Right, but the question was about Google Play or Google apps, so I was talking about Google Play and other Google apps.
[deleted] Instead we should look at what sorts of (dangerous) permissions app requests in order to work.
No argument there. Apps can't share information they don't have.
[deleted] Google Play Services require a whole lot of "privacy umfriendly" permissions in order to provide functionality for its well constructed ecosystem of apps to work well. Yes, you can deny some, some you can't if you want to ensure that it at all works.
This is part of what the compatibility layer does so Google Play and Google Play Services don't break when they don't have access to things they expect access to.
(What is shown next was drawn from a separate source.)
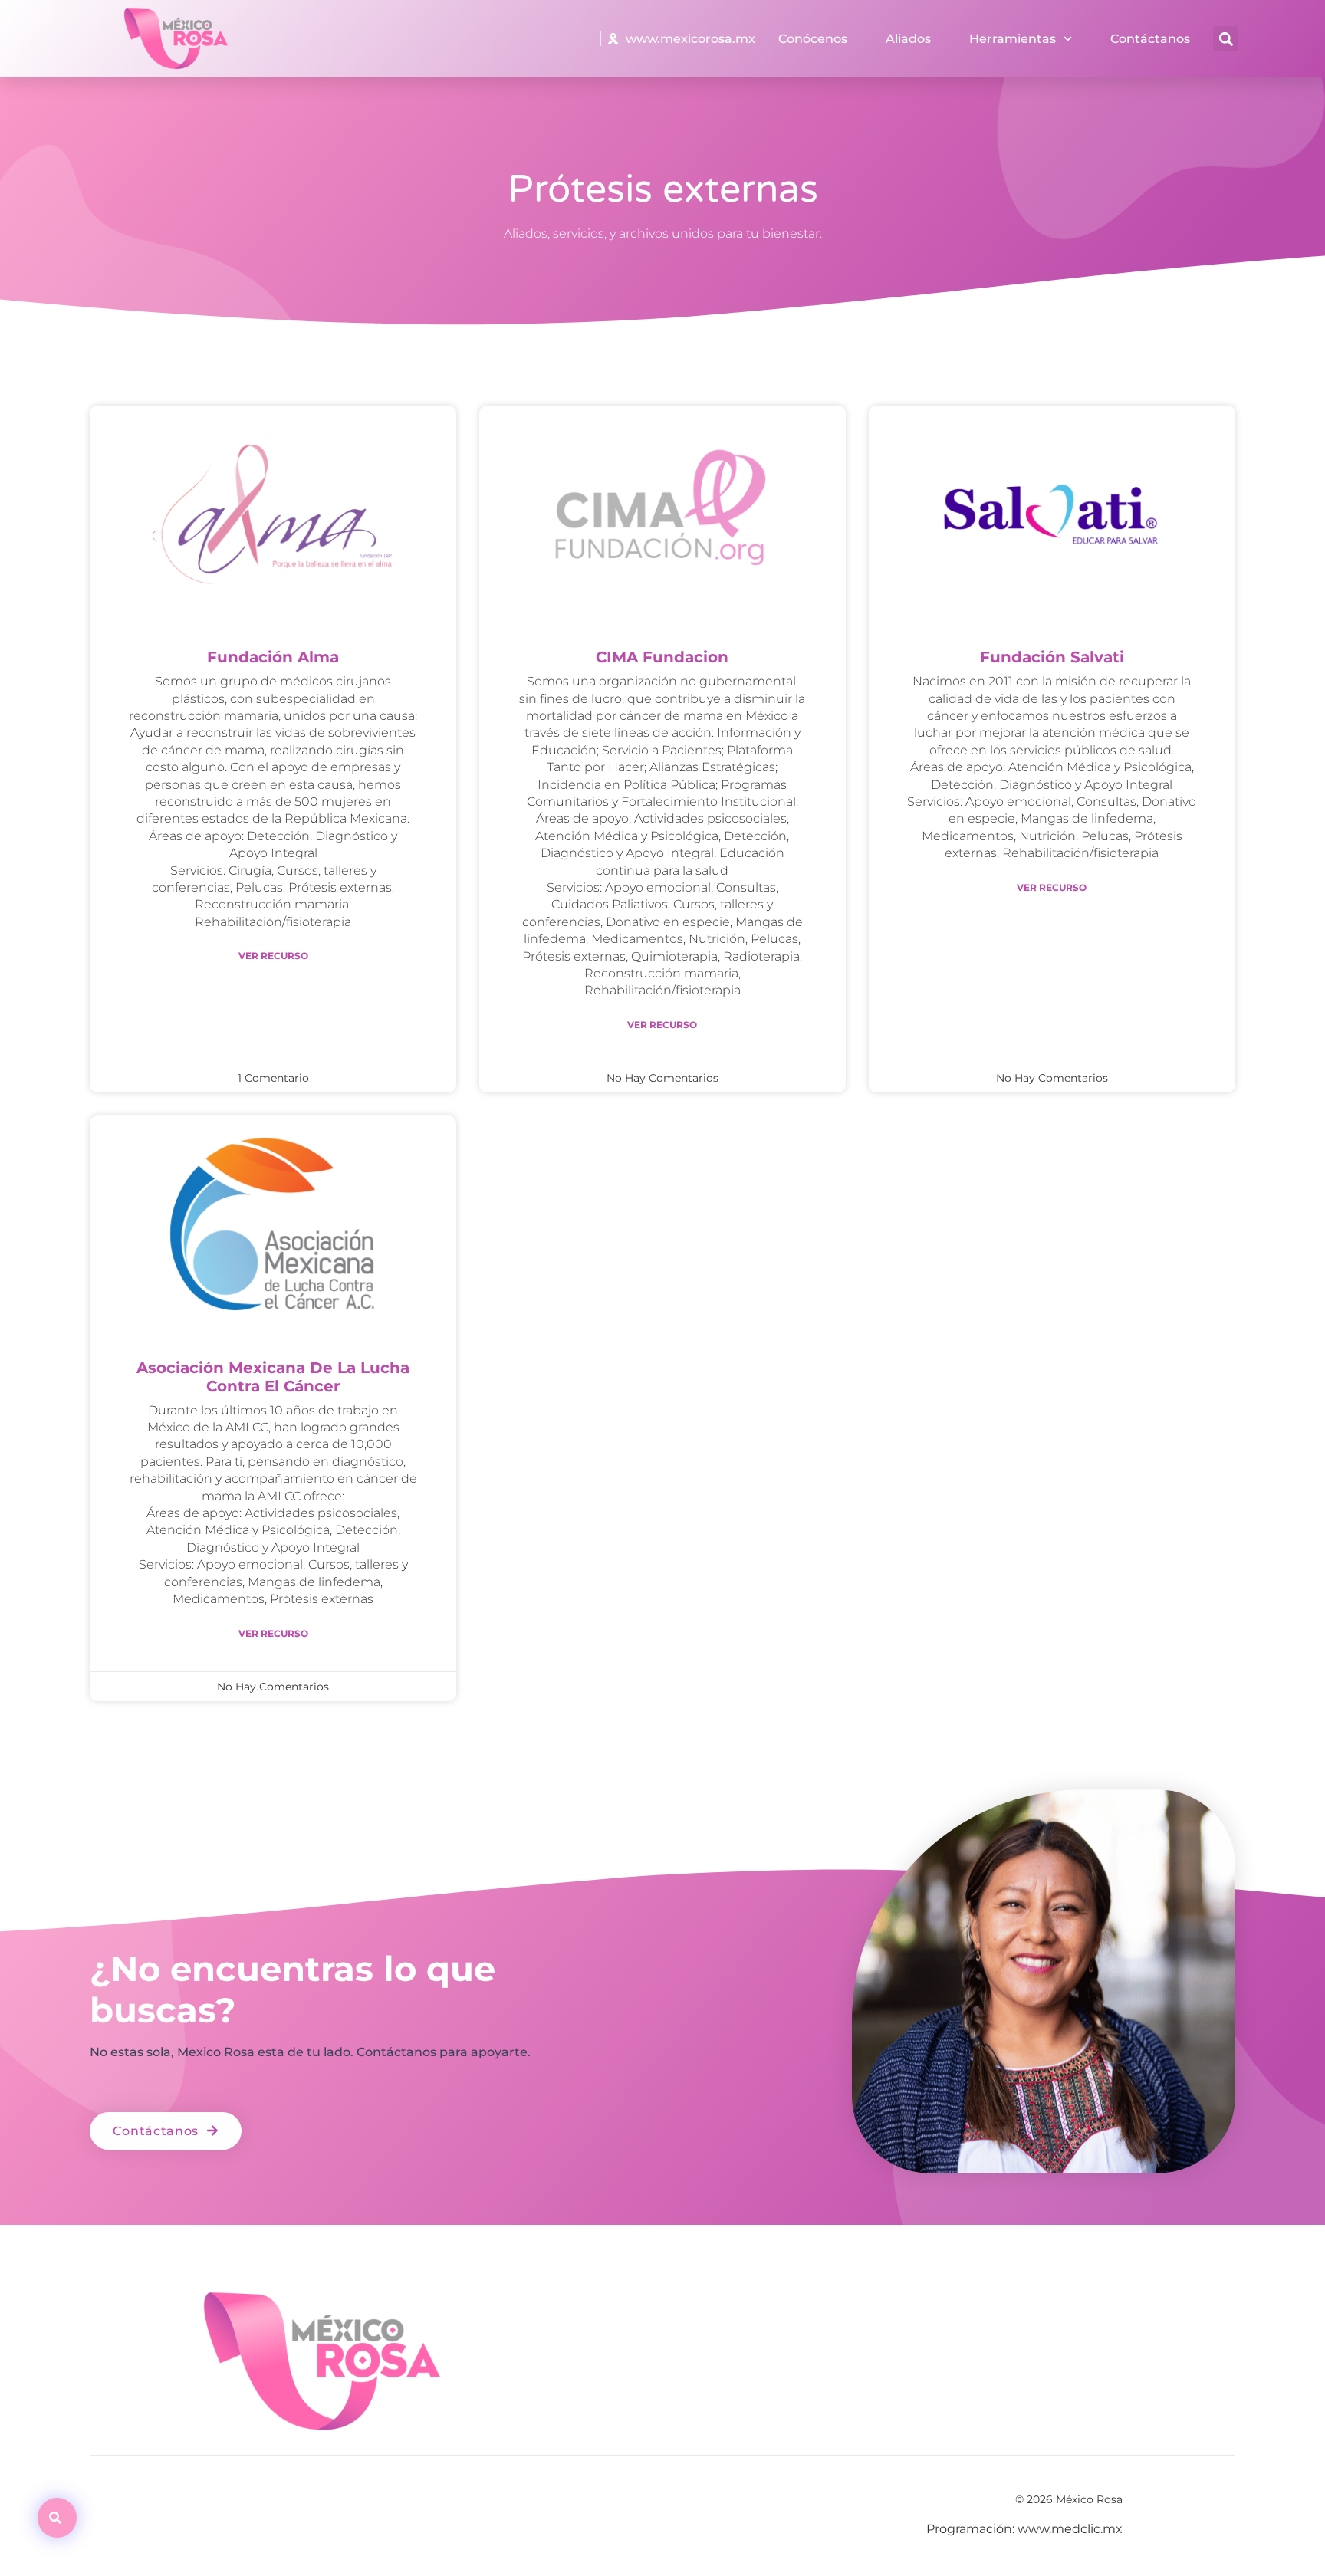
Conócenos (812, 38)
[deleted] Using GrapheneOS mitigates hatdware ID collection and fingerprinting and provides its own backends for certain services, but let's not forget and like someone said Google employs a whole army of hackers, excuse me, security researchers to break any such mitigations from working by employing new state of art technologies (questionable but highly probable) they don't shout out loud about using. So I assume zero trust when it comes to using their proprietary suite.
I'm not going to discuss hypotheticals. If you don't trust Google, or if you think that Google has some ability to access personal data despite not having access, then don't use Google apps. GrapheneOS project members, people who are way smarter than me when it comes to this kind of thing, say that Google doesn't have any privileged access. I'm going to trust their judgement when it comes to these things.